Fascinating article. Doesn’t seem terribly concerning though. I’ve personally never noticed wifi dropping out like this. Although if I did I’d likely attribute it to some other unexplainable event.
Many APs have buggy radio firmware that won't ever be fixed. The manufacturers hastily implemented DFS to pass FCC certification, which was a lot easier to do than implement it to work robustly. Due to detection false positives, the radios will only use any given DFS channel for a few minutes at a time. If you have the AP set to "auto", then it probably just needlessly hops around channels every few minutes; you get a brief latency spike and it's mildly annoying. If you have the AP set to a specific channel, then your wifi frequently cuts out and you go insane.

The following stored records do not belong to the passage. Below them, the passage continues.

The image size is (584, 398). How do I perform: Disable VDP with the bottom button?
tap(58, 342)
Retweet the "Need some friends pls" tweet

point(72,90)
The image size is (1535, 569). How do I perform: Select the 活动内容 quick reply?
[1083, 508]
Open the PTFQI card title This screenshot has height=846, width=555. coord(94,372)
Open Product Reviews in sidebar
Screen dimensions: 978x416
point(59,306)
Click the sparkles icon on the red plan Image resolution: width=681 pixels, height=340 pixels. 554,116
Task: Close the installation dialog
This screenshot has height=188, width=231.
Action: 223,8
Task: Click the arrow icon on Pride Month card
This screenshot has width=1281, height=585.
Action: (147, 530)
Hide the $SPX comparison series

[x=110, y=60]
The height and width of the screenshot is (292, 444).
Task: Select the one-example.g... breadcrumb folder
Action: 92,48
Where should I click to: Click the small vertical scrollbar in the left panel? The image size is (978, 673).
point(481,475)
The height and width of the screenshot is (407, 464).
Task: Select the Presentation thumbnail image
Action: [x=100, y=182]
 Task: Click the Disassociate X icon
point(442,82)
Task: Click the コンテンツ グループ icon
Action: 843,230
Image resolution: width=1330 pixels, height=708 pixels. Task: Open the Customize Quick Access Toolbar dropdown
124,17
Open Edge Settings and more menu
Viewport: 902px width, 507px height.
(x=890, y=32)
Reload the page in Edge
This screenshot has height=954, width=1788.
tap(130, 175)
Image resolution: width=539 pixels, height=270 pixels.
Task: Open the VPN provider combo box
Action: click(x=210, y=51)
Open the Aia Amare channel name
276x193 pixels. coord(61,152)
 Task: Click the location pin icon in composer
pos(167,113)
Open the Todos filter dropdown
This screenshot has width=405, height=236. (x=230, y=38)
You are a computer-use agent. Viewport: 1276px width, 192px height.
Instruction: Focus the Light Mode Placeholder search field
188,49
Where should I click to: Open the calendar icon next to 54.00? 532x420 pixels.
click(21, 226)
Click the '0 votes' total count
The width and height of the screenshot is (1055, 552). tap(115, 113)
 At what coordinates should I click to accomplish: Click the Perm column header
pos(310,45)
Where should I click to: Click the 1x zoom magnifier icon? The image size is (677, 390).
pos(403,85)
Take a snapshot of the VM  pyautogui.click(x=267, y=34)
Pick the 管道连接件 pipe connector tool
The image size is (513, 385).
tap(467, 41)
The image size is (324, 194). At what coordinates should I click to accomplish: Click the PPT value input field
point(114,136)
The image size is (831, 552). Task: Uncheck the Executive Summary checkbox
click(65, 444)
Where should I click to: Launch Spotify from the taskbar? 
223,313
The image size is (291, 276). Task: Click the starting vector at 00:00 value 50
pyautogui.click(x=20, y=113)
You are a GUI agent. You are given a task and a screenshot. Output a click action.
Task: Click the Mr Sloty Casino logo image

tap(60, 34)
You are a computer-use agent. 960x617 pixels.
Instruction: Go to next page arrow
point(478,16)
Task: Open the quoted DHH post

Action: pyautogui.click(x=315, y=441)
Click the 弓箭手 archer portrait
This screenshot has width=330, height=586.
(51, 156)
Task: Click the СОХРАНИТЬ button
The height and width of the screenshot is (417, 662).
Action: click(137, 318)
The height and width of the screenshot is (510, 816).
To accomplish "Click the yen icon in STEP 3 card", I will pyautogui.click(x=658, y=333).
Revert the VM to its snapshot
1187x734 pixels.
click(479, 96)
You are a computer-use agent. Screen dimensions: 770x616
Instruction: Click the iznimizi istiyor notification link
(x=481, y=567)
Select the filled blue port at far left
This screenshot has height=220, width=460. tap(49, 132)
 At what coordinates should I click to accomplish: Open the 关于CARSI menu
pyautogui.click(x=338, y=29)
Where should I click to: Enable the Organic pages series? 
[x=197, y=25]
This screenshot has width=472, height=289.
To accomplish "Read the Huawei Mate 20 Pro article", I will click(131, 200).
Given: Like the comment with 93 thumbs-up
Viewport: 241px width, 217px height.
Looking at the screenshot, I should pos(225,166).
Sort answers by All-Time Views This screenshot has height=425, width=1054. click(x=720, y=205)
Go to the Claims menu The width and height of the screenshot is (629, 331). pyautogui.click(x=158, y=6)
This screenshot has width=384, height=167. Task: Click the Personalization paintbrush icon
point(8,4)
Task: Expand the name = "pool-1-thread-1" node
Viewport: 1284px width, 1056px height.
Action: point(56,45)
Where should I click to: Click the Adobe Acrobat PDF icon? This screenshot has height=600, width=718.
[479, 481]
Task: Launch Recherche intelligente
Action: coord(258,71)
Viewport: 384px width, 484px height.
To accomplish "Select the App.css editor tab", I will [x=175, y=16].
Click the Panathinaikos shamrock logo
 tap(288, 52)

It's interesting. If you're a typical consumer and use default settings, you end up with a mostly working setup that's glitchy but not quite broken enough for anyone to notice because Netflix still works. If you're a tech enthusiast and tweak seemingly harmless settings that should unambiguously improve things, you end up with a completely broken network.
> If you're a typical consumer and use default settings, you end up with a mostly working setup that's glitchy but not quite broken enough for anyone to notice because Netflix still works.
But Skype/Teams/Zoom gets visibly glitchy, which may be annoying during remote schooling or work. In the past two years, a sizeable fraction of "typical consumers" started to use real-time applications a lot.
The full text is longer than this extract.